| Problem |
Below are the entries; give again exactly the lines from the one mentioning "Given: Click the 100% score progress bar" through the one mentioning "Click the Amount", inclusive.
:: Exercise data ::
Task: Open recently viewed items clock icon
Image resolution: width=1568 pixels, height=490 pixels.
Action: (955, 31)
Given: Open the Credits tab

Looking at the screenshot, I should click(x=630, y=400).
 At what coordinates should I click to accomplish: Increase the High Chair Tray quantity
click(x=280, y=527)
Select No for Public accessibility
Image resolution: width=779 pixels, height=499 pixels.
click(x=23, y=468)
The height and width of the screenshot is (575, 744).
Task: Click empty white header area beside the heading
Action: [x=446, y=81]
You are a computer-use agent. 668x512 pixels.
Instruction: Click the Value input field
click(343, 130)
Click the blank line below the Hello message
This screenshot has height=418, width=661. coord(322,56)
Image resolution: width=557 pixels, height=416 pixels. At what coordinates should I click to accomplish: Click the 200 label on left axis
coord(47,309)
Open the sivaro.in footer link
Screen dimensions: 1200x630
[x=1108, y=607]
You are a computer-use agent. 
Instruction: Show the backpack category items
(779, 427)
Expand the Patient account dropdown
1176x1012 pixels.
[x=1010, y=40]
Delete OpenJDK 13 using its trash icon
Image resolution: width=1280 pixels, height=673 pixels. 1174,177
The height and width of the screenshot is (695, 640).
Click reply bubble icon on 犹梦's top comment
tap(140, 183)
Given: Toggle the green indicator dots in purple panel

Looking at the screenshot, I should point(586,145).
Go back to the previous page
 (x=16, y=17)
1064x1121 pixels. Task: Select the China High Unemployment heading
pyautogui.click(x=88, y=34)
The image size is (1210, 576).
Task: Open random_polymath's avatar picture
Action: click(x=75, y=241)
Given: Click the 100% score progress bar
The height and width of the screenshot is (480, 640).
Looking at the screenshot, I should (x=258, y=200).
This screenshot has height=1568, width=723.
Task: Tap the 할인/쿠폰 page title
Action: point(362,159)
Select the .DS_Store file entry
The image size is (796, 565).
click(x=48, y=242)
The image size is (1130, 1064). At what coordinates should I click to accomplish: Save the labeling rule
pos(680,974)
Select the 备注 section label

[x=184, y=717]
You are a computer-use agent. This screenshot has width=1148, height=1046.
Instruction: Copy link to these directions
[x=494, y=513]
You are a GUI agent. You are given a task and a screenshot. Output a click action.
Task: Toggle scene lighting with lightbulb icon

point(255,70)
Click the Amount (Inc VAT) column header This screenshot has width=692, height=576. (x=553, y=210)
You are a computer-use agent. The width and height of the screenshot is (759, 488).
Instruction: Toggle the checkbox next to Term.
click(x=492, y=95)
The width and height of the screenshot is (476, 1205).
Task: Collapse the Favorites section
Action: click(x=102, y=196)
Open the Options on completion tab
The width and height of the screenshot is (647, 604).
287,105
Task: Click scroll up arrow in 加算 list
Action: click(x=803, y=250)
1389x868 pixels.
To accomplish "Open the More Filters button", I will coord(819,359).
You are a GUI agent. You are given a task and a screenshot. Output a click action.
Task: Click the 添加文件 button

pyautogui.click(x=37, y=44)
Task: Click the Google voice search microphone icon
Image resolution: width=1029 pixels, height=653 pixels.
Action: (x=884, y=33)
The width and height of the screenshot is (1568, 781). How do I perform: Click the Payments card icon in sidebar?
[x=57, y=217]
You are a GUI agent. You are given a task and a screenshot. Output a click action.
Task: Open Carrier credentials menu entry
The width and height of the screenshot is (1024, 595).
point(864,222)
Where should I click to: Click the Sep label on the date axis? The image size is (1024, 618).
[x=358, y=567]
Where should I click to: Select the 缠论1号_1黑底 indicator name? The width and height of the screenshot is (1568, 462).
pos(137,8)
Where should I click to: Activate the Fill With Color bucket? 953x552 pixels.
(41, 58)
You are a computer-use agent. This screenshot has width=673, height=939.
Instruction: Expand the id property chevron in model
:::
| Solution for this exercise |
Given: Click the 100% score progress bar
The height and width of the screenshot is (480, 640).
Looking at the screenshot, I should (x=258, y=200).
This screenshot has height=1568, width=723.
Task: Tap the 할인/쿠폰 page title
Action: point(362,159)
Select the .DS_Store file entry
The image size is (796, 565).
click(x=48, y=242)
The image size is (1130, 1064). At what coordinates should I click to accomplish: Save the labeling rule
pos(680,974)
Select the 备注 section label

[x=184, y=717]
You are a computer-use agent. This screenshot has width=1148, height=1046.
Instruction: Copy link to these directions
[x=494, y=513]
You are a GUI agent. You are given a task and a screenshot. Output a click action.
Task: Toggle scene lighting with lightbulb icon

point(255,70)
Click the Amount (Inc VAT) column header This screenshot has width=692, height=576. (x=553, y=210)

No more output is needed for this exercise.